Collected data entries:
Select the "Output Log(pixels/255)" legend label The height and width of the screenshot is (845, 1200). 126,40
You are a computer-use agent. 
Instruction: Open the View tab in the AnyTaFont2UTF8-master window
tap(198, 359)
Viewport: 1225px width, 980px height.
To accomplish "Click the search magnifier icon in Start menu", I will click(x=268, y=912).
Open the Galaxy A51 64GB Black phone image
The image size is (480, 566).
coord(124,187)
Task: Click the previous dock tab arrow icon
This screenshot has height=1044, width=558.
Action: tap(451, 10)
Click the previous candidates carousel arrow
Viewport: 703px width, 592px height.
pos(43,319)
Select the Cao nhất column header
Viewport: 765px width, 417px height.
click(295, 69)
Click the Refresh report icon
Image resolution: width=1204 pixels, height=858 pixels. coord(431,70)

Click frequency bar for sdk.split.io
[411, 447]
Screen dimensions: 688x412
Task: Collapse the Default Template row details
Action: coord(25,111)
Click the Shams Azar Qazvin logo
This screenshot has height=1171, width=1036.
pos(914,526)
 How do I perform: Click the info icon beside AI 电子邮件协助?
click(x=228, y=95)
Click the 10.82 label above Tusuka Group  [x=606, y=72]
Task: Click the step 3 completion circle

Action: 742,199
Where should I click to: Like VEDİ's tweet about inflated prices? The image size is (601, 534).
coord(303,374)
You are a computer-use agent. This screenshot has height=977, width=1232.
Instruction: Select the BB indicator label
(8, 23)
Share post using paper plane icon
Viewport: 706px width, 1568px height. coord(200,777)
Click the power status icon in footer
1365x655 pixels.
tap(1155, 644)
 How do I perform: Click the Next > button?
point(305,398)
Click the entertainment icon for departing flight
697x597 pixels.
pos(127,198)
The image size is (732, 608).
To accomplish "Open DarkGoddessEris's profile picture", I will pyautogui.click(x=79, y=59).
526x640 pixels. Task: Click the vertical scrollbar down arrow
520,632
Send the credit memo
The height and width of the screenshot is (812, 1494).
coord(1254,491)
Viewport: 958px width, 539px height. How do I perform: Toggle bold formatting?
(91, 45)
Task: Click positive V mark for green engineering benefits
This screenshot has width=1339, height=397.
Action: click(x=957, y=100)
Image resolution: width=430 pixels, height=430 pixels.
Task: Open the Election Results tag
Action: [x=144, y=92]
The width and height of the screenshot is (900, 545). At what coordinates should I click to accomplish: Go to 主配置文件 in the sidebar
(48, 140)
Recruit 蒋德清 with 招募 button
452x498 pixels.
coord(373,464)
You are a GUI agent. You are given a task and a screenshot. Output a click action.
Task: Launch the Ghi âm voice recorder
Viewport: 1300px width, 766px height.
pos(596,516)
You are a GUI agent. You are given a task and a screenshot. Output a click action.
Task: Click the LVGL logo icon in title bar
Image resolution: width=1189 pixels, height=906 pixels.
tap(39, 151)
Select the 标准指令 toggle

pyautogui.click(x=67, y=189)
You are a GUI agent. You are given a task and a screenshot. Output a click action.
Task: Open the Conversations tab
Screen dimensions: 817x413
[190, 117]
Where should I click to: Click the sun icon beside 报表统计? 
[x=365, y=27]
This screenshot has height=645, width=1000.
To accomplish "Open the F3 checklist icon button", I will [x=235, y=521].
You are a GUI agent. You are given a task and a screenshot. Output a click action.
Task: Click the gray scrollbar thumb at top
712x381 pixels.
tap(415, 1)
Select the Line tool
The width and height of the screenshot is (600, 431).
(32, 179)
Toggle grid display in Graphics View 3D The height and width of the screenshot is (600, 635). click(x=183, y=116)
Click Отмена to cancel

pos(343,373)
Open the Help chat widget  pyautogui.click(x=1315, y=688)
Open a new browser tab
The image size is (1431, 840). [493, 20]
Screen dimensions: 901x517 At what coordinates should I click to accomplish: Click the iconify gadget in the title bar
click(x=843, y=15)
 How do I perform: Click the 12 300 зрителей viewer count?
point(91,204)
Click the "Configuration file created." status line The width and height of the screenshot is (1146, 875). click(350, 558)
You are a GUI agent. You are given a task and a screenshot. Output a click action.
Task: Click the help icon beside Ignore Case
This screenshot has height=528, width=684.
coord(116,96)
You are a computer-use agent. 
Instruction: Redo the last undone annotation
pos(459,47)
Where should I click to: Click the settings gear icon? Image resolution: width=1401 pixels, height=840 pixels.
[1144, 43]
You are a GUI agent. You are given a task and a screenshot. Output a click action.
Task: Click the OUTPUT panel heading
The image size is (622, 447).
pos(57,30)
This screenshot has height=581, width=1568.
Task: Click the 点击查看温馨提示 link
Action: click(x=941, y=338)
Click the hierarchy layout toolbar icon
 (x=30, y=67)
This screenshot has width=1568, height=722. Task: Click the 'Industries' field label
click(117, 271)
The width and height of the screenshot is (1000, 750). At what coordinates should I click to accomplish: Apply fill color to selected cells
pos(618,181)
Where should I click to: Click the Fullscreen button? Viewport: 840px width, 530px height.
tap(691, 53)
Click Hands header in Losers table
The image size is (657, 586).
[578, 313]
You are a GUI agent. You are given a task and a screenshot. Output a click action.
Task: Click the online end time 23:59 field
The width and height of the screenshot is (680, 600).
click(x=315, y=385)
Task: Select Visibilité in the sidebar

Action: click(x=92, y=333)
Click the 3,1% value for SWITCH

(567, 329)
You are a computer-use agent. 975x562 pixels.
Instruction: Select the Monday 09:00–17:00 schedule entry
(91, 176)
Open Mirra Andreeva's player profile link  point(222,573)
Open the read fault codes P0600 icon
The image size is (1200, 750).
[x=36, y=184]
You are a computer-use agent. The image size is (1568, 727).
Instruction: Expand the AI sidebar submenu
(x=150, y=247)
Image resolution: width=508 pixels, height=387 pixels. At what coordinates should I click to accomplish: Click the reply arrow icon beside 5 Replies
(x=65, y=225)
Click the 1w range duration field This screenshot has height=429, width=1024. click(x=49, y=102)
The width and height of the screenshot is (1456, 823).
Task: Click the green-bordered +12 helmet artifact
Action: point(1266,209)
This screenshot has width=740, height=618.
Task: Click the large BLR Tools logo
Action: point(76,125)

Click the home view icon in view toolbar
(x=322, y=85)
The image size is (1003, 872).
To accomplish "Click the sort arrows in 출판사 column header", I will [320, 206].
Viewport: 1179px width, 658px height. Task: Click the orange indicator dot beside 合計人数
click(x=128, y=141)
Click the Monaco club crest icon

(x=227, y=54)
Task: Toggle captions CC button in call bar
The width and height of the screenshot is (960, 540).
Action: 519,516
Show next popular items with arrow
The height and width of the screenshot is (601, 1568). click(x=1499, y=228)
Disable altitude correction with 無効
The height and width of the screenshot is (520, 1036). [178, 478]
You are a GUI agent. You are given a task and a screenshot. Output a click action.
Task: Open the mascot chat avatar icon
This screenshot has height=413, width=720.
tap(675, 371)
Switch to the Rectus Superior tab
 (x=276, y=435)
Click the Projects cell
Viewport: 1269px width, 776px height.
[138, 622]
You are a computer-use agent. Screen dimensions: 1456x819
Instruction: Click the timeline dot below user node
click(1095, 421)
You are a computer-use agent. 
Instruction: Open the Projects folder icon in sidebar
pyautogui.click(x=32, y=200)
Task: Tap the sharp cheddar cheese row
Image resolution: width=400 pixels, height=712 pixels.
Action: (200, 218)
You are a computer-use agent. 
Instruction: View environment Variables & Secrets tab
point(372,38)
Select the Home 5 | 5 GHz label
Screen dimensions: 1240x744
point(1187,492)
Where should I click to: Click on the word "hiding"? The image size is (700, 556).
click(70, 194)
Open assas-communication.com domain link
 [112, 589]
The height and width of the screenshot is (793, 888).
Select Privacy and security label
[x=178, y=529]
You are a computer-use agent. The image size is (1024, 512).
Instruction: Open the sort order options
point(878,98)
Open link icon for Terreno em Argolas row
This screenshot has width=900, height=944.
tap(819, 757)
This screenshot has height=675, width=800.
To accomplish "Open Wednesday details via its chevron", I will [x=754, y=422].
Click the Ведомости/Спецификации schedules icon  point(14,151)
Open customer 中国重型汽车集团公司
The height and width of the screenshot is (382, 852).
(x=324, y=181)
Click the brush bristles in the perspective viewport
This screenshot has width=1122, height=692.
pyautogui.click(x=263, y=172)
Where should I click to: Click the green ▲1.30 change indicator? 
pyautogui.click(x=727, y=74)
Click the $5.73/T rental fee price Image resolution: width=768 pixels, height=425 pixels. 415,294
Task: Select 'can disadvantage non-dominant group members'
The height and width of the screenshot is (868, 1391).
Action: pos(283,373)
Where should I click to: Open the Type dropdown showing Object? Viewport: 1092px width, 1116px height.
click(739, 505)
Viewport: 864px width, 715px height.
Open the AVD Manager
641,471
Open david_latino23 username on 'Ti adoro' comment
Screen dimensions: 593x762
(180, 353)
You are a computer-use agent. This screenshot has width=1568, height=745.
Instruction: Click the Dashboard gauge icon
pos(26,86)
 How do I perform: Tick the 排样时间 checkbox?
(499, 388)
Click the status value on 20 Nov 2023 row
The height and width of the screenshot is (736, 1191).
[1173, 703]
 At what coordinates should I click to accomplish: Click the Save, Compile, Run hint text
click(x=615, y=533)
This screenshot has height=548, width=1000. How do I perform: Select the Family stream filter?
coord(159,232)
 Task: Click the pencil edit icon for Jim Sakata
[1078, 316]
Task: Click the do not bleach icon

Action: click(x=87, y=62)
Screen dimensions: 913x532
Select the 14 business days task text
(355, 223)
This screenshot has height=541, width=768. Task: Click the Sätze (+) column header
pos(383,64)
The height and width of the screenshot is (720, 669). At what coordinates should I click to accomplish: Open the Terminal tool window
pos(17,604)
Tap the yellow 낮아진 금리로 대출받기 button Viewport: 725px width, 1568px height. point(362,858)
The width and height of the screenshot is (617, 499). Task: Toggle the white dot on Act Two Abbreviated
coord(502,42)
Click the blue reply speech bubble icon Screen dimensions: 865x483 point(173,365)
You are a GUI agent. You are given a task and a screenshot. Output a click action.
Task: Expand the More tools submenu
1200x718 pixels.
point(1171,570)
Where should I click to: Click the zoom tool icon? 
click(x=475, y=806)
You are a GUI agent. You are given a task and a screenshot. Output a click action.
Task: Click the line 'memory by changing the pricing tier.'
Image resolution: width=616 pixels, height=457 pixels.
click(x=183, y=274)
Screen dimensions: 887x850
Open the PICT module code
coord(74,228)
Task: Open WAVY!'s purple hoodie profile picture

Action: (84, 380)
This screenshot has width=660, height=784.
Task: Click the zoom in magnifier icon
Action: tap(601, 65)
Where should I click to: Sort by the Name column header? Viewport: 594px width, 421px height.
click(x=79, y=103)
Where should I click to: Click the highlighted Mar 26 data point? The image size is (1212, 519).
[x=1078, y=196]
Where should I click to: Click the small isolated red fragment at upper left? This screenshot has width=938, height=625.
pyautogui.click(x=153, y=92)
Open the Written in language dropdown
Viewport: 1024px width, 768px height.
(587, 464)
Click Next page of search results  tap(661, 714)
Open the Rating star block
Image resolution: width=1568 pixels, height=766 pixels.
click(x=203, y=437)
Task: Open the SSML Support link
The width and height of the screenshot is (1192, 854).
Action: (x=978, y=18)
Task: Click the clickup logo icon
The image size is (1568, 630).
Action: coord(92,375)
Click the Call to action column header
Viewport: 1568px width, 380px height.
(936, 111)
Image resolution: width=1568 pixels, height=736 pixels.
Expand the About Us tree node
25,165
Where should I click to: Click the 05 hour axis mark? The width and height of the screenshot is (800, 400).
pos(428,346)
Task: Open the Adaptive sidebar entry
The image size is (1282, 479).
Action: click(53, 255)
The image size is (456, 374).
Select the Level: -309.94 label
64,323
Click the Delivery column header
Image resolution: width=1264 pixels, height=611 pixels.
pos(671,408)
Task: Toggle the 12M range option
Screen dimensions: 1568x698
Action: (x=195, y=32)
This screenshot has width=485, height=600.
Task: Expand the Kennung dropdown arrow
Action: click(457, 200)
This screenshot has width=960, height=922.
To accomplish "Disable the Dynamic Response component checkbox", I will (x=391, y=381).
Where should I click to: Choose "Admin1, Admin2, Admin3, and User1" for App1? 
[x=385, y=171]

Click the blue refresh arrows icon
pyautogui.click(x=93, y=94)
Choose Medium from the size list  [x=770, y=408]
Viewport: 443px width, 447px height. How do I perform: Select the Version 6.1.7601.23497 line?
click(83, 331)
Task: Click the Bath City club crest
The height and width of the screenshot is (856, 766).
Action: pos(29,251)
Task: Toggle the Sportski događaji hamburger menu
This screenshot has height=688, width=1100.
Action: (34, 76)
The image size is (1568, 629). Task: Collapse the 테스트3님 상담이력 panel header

Exercise description: Please copy, exactly and with nothing else, the lines above beginning at the line that has "Click the blue reply" and ending with the line that has "The image size is (456, 374).".

Finished exercise:
Click the blue reply speech bubble icon Screen dimensions: 865x483 point(173,365)
You are a GUI agent. You are given a task and a screenshot. Output a click action.
Task: Expand the More tools submenu
1200x718 pixels.
point(1171,570)
Where should I click to: Click the zoom tool icon? 
click(x=475, y=806)
You are a GUI agent. You are given a task and a screenshot. Output a click action.
Task: Click the line 'memory by changing the pricing tier.'
Image resolution: width=616 pixels, height=457 pixels.
click(x=183, y=274)
Screen dimensions: 887x850
Open the PICT module code
coord(74,228)
Task: Open WAVY!'s purple hoodie profile picture

Action: (84, 380)
This screenshot has width=660, height=784.
Task: Click the zoom in magnifier icon
Action: tap(601, 65)
Where should I click to: Sort by the Name column header? Viewport: 594px width, 421px height.
click(x=79, y=103)
Where should I click to: Click the highlighted Mar 26 data point? The image size is (1212, 519).
[x=1078, y=196]
Where should I click to: Click the small isolated red fragment at upper left? This screenshot has width=938, height=625.
pyautogui.click(x=153, y=92)
Open the Written in language dropdown
Viewport: 1024px width, 768px height.
(587, 464)
Click Next page of search results  tap(661, 714)
Open the Rating star block
Image resolution: width=1568 pixels, height=766 pixels.
click(x=203, y=437)
Task: Open the SSML Support link
The width and height of the screenshot is (1192, 854).
Action: (x=978, y=18)
Task: Click the clickup logo icon
The image size is (1568, 630).
Action: coord(92,375)
Click the Call to action column header
Viewport: 1568px width, 380px height.
(936, 111)
Image resolution: width=1568 pixels, height=736 pixels.
Expand the About Us tree node
25,165
Where should I click to: Click the 05 hour axis mark? The width and height of the screenshot is (800, 400).
pos(428,346)
Task: Open the Adaptive sidebar entry
The image size is (1282, 479).
Action: click(53, 255)
The image size is (456, 374).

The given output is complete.